Изменить размер шрифта - +
У Шляпникова снова был обыск — об этом ей сообщил всезнающий Боди. Внутрипартийная «демократия» набирала темпы, открывая свой истинный лик.

Сама Коллонтай была уже далеко от этой возни. Не только географически, но и в мыслях. Работа на новом поприще не на шутку ее увлекла, общение с новыми людьми — совсем из другого, куда более ей близкого мира — доставляло удовольствие и помогало залечить сердечные раны. Среди новых друзей были Амундсен и Нансен — не чета Зиновьеву или Троцкому!

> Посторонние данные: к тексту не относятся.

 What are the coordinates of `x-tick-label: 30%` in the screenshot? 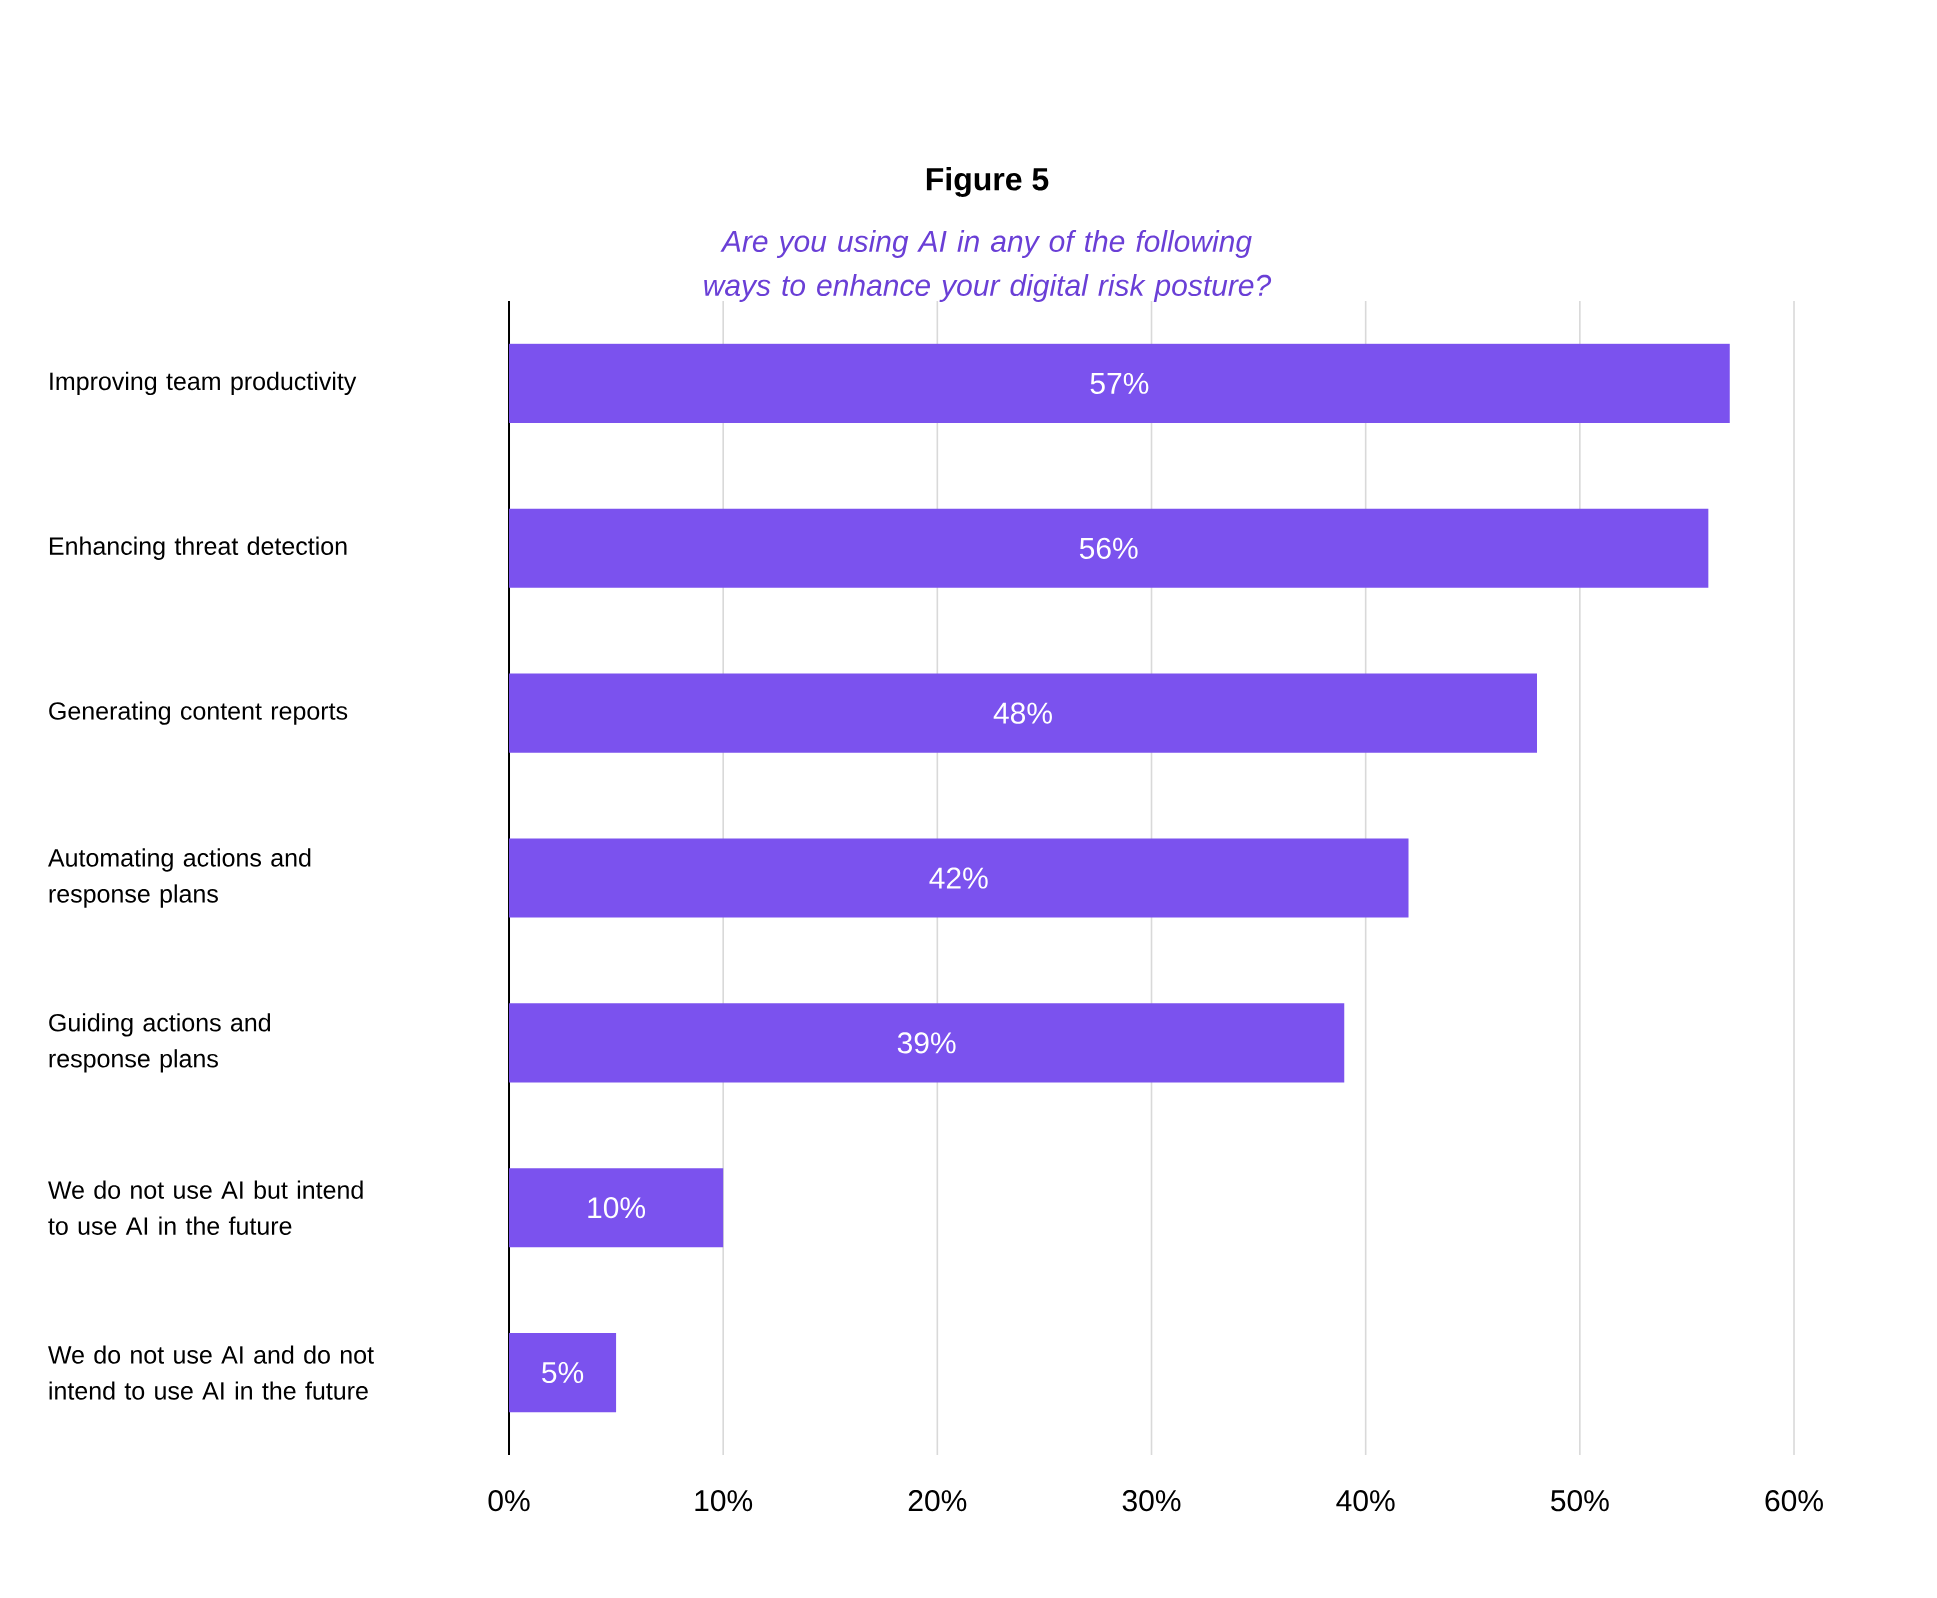 It's located at (1152, 1501).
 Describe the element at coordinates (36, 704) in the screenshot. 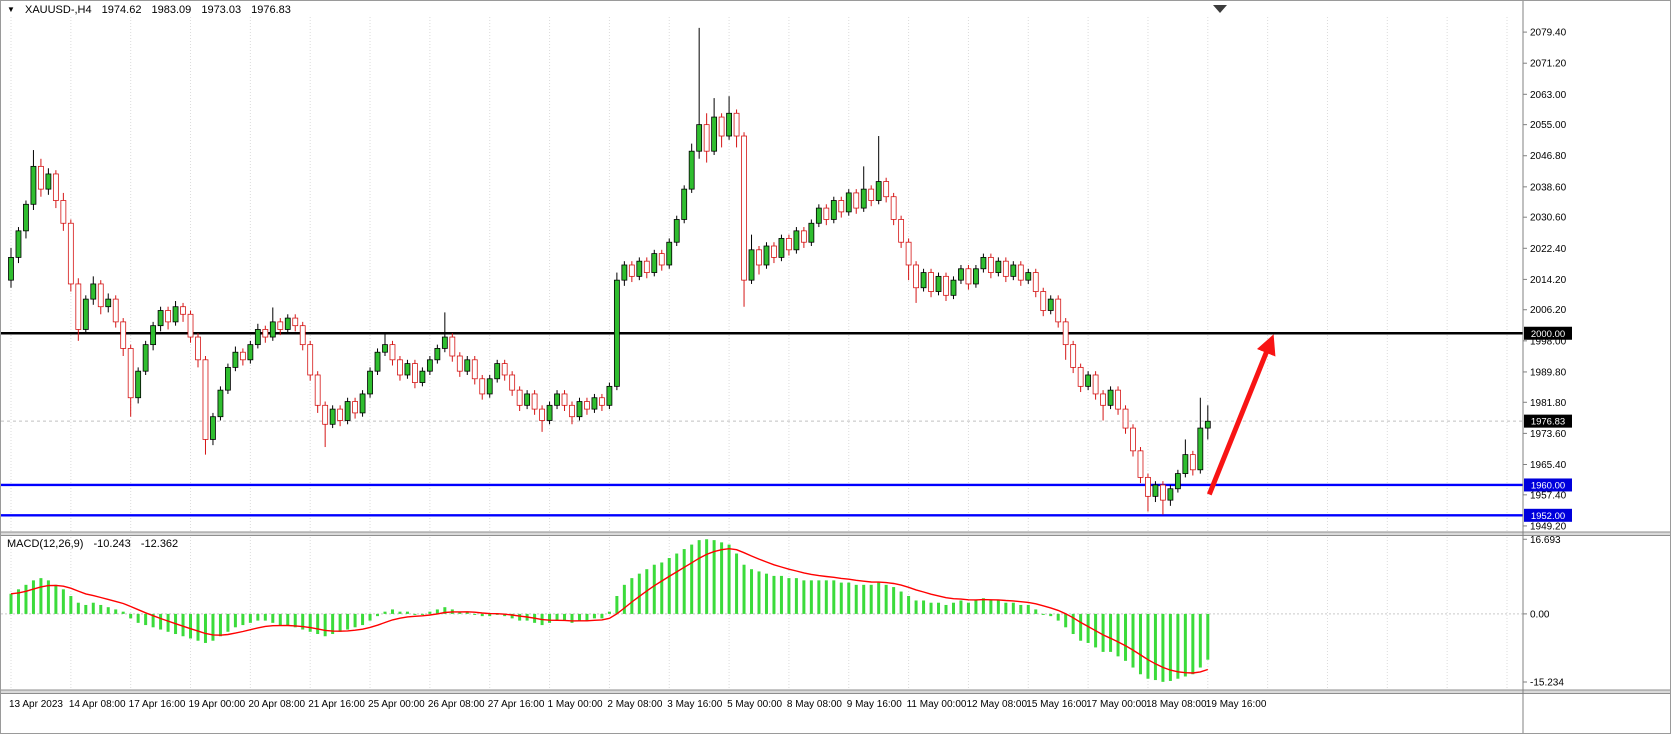

I see `svg-text: 13 Apr 2023` at that location.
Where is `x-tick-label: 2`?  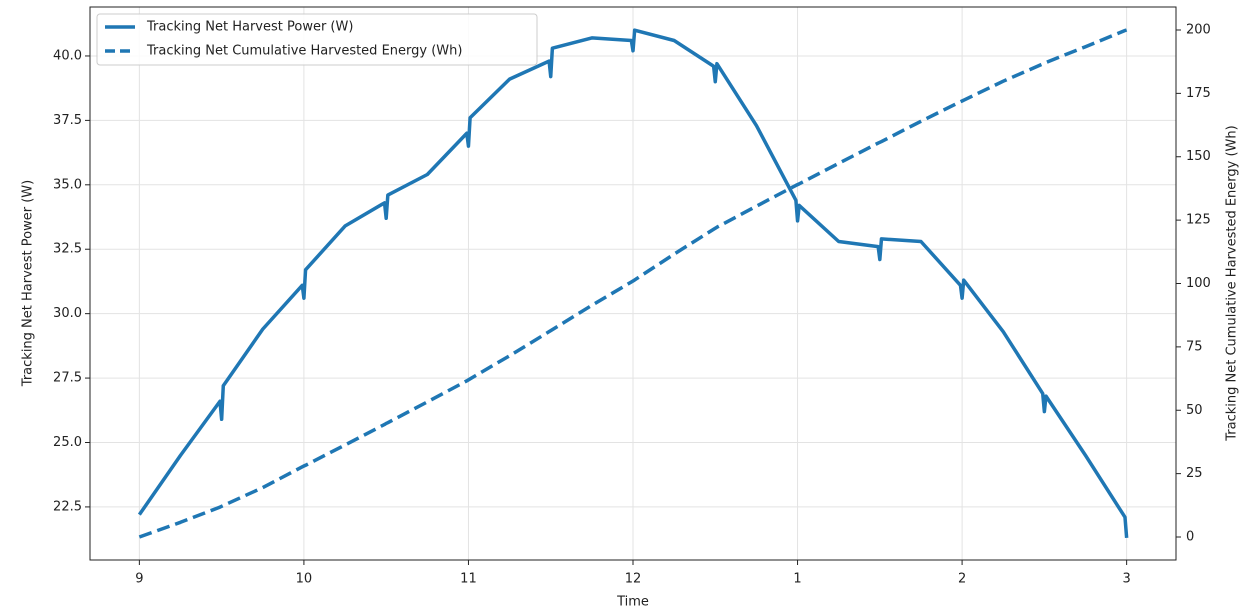 x-tick-label: 2 is located at coordinates (962, 580).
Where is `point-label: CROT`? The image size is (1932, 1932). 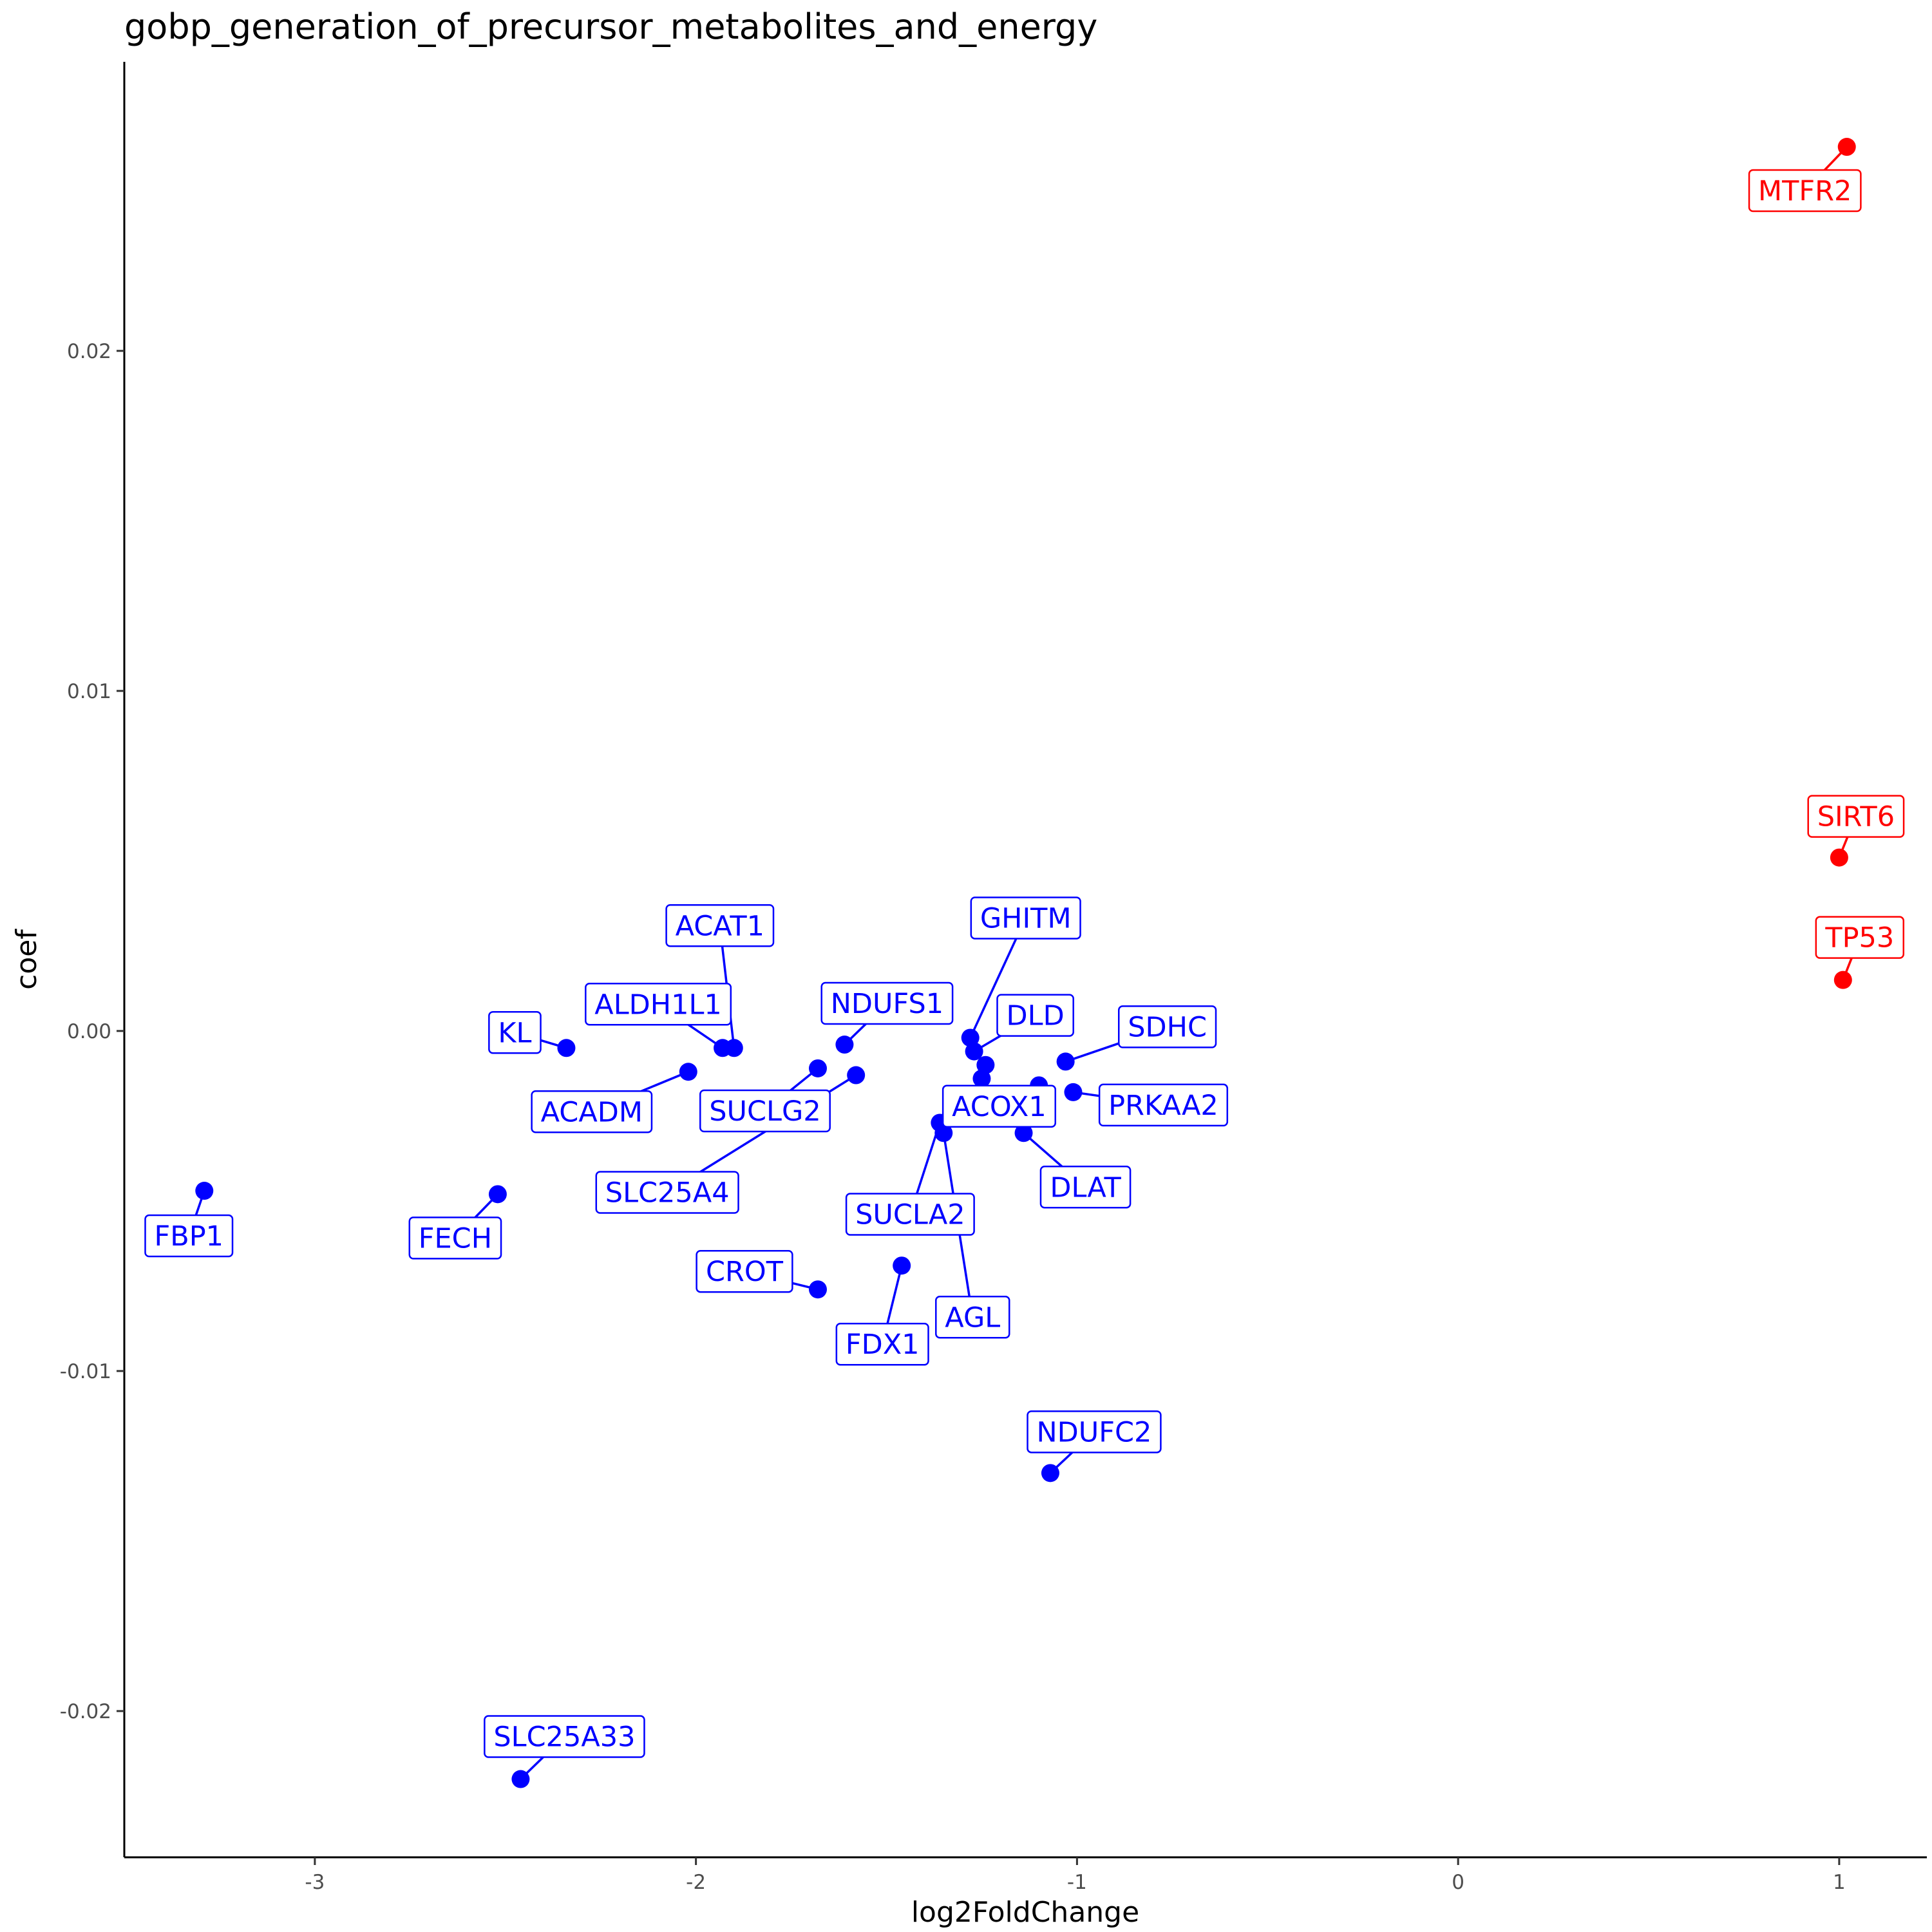
point-label: CROT is located at coordinates (745, 1271).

Как поздно, однако, она осознала это…

Потрясающий сюрприз приготовила ей Мария Ипатьевна, сообщив, что выходит замуж за норвежца и навсегда остается в Норвегии. Счастливым избранником оказался коммунист Лайф-Юлль Андерсен, помогавший советским сотрудникам обобщать ежедневную прессу. Коммунист, да не «нашенский»!.. За родство с «перебежчицей» могло бы, конечно, достаться, но — обошлось: времена Ежова и Берии еще не настали.

Норвегия не признала пока de jure Советский Союз, однако почва для признания старанием Коллонтай была уже подготовлена. С проектом договора ее вызвали в Москву. Ответной шифровкой Коллонтай сообщила, что выедет вместе с Боди. Чичерин согласился, не зная, возможно, что за этой просьбой стоят не только «интересы дела». Впрочем, его-то как раз это вряд ли волновало.

Наконец-то — вполне легально — Коллонтай и Боди оказались вдвоем. Только вдвоем! Как мало походило все это, однако, на прежние ее романы! Ни восхищения Дяденькой, ни нежности к Петеньке, ни стихийного порыва к пролетарию-Саньке, ни безумной страсти к Дыбенко — ничего этого не было в той закатной любви, которую она сейчас ощущала. Да и любви ли?.. Были страх перед одиночеством, попытка догнать навсегда уходящее, потребность в руке, на которую можно еще опереться. Не любовь и не страсть, а последние отзвуки отгремевшей грозы. Иллюзия нерастраченной силы.

Один день они вместе провели в Стокгольме: советский полпред Валерьян Осинский, бывший «левый коммунист», почтительно принял обоих, не задавая лишних вопросов. Пароходом, заняв две соседние каюты, они добрались до Хельсинки, оттуда поездом до Петрограда и наконец оказались в Москве. Для них были забронированы два номера в 1-м Доме Советов, снова ставшем гостиницей «Националь».

Предупрежденный о ее приезде, из Могилева примчался Дыбенко. Он пришел к ней в гостиницу с полненькой девчушкой, которой на вид было не более шестнадцати лет, — она сразу же начала опустошать чемодан, в котором Коллонтай привезла и с гостинцы». Боди деликатно оставил их втроем, а вернувшись после хода гостей, застал Александру лежащей поперек кровати с тяжким сердечным приступом. Спешно вызванный врач предписал полный покой, но уже завтра их ждали в наркоминделе и наркомвнешторге, и на следующий день Коллонтай, не подав вида, отправилась на деловые встречи. Поход оказался бесплодным: ни один, даже самый высокий, чиновник не решался дать новых инструкций. Разве что совет — идти к Сталину, который практически уже стал хозяином партии и — в значительной мере — страны.

В приемной генсека аппарат всячески демонстрировал величие своего патрона — свита играла короля. Пришлось ждать почти два часа. Наконец их впустили. Сталин встретил холодно, не поднявшись из-за стола, на котором не было ничего, кроме чистого листа бумаги. Его желтое, изрытое оспинками лицо не выражало никаких эмоций, рекомендации были крайне расплывчаты: возможно, его заботило что-то другое. У Коллонтай создалось впечатление, что он не был уверен, на чьей она стороне в набиравшей силу и обострявшейся до предела внутрипартийной борьбе. Ее авторитет все еще был высок, а дар оратора мог послужить его противникам, если бы она оказалась с ними. Мог послужить и ему, но, чем дальше была она от поля битвы, тем лучше: почему-то он ждал от нее дерзких поступков.

Ее подозрения еще больше укрепились, когда визит в «Националь» нанесли некоторые члены бывшей «рабочей оппозиции».